[Records excerpted from a collection]
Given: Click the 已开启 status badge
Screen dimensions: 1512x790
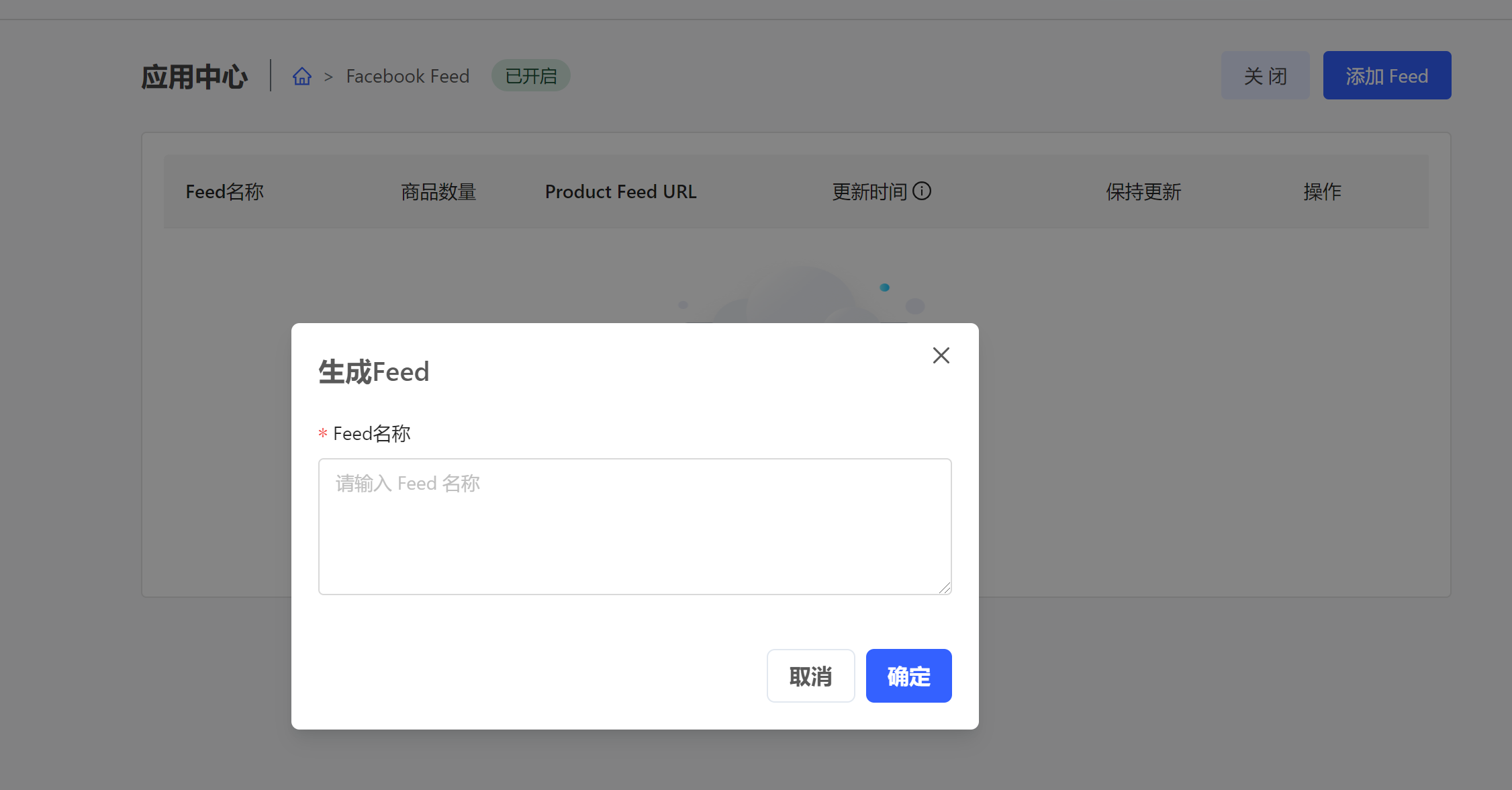Looking at the screenshot, I should pyautogui.click(x=530, y=76).
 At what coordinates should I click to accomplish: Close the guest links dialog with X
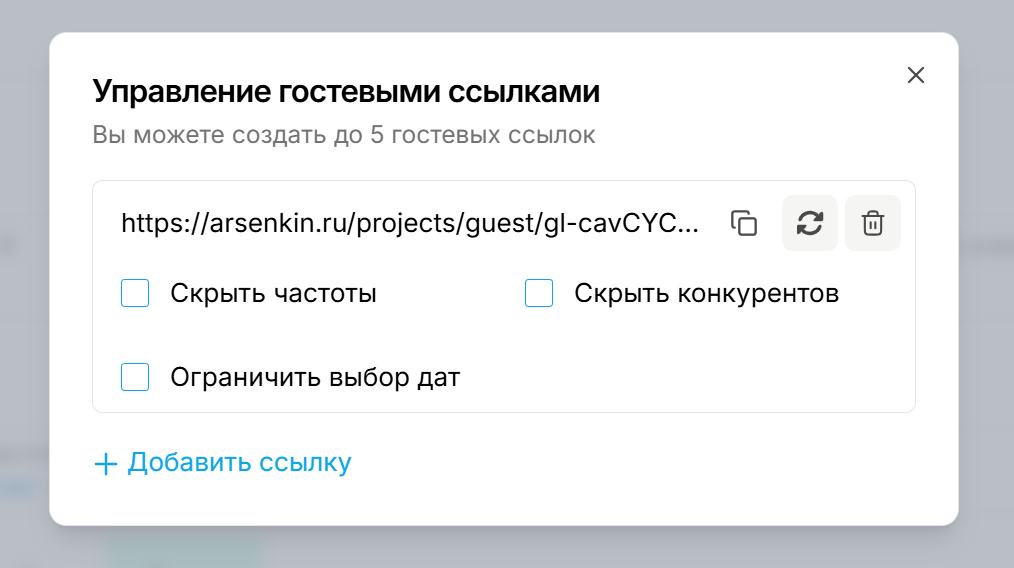click(x=916, y=75)
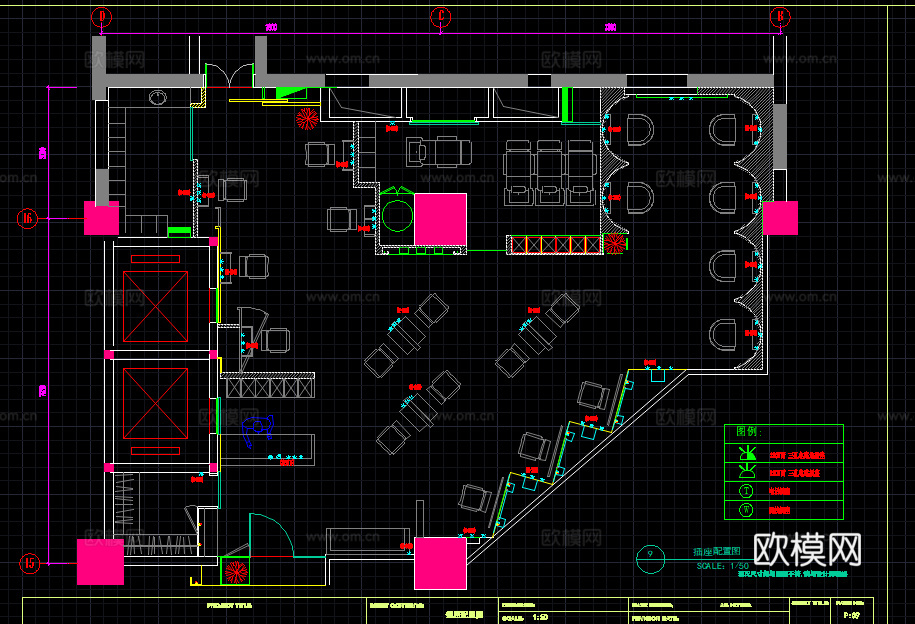The height and width of the screenshot is (624, 915).
Task: Select the magenta column beside axis 15
Action: 100,561
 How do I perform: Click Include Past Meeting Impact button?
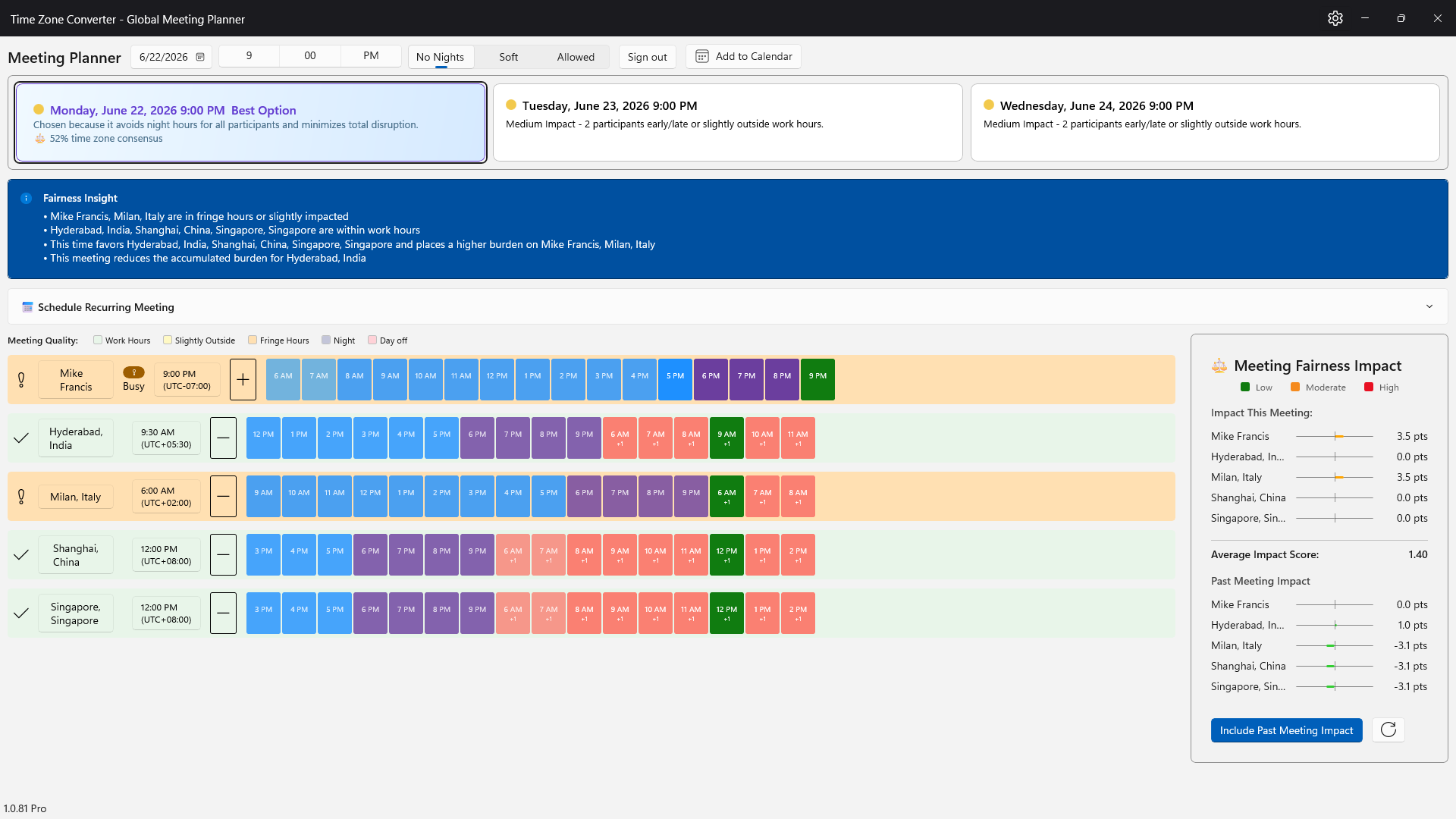click(1286, 730)
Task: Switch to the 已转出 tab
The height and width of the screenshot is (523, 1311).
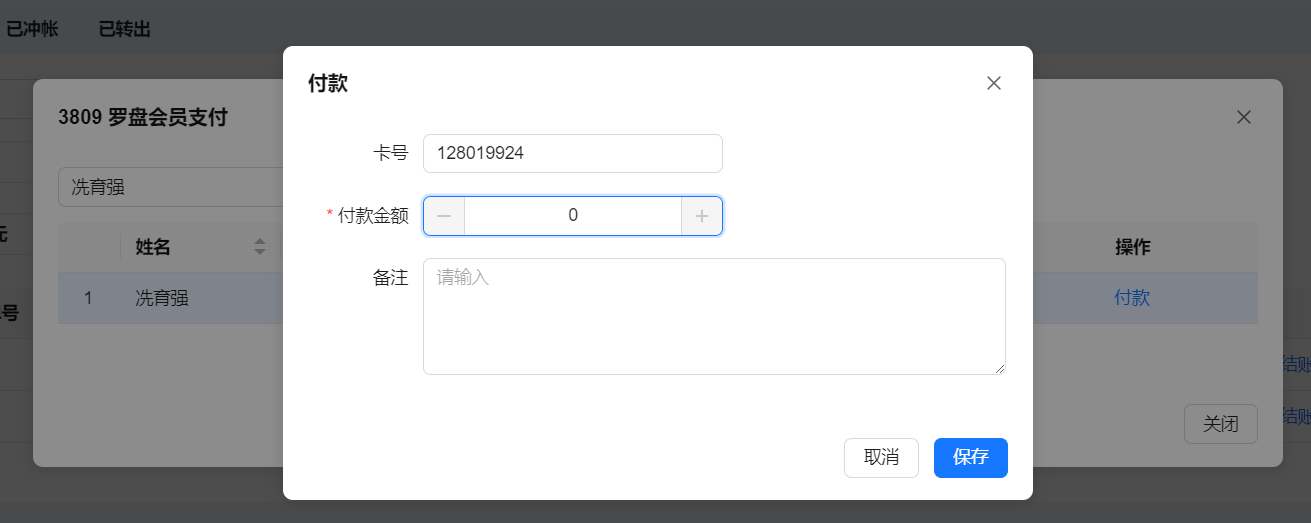Action: pyautogui.click(x=125, y=29)
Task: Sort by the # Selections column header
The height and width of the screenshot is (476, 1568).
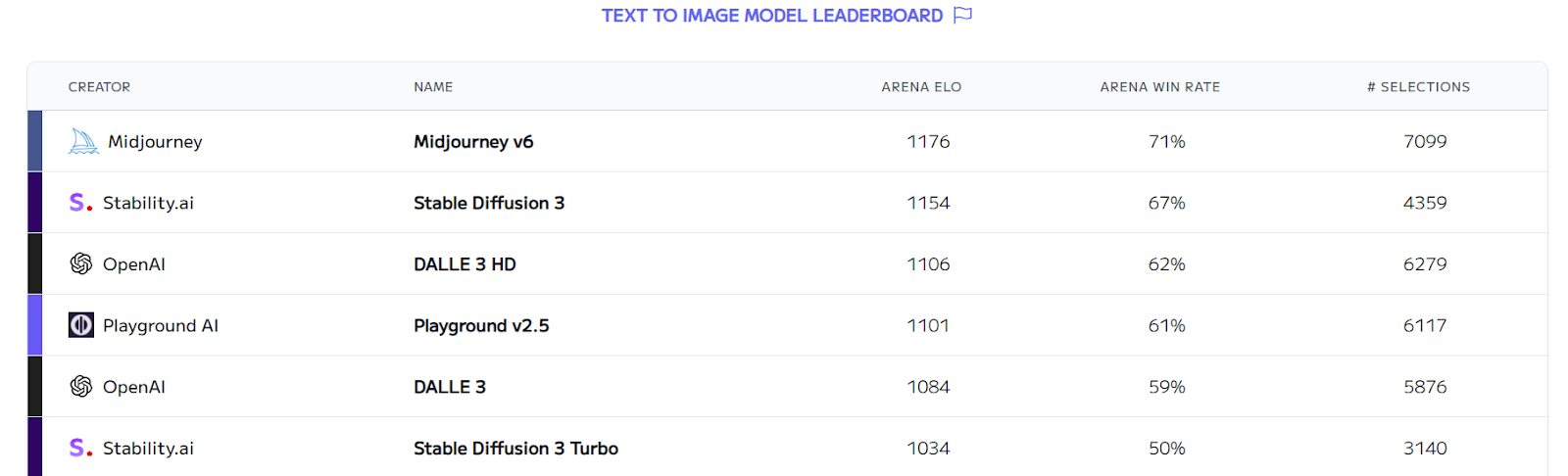Action: (x=1419, y=87)
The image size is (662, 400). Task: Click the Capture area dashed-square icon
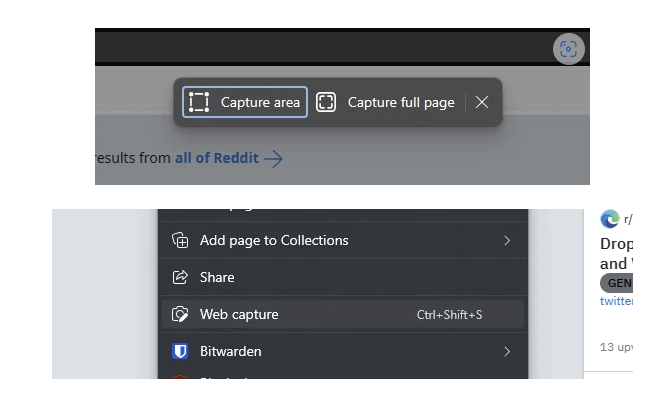199,102
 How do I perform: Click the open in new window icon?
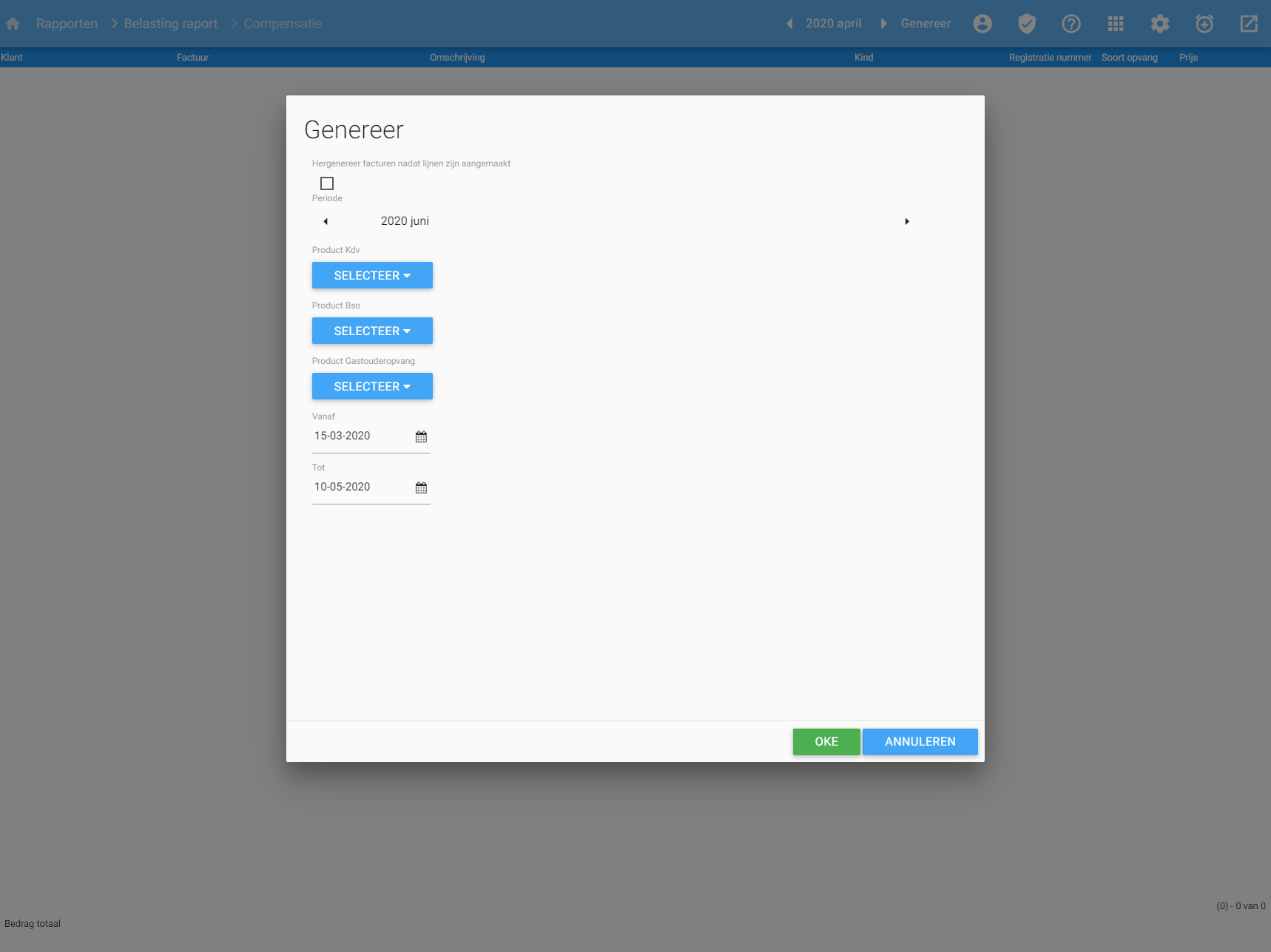pyautogui.click(x=1249, y=24)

▶ **WORK ORDER**
From the line that includes "The height and width of the screenshot is (523, 1311)." on down to the last line of the entries above, set down each line exactly, leaving out the pictures.

▶ **ANSWER BELOW**
The height and width of the screenshot is (523, 1311).
Action: pyautogui.click(x=125, y=29)
Task: Sort by the # Selections column header
The height and width of the screenshot is (476, 1568).
Action: (x=1419, y=87)
The image size is (662, 400). Task: Click the Capture area dashed-square icon
199,102
 How do I perform: Click the open in new window icon?
pyautogui.click(x=1249, y=24)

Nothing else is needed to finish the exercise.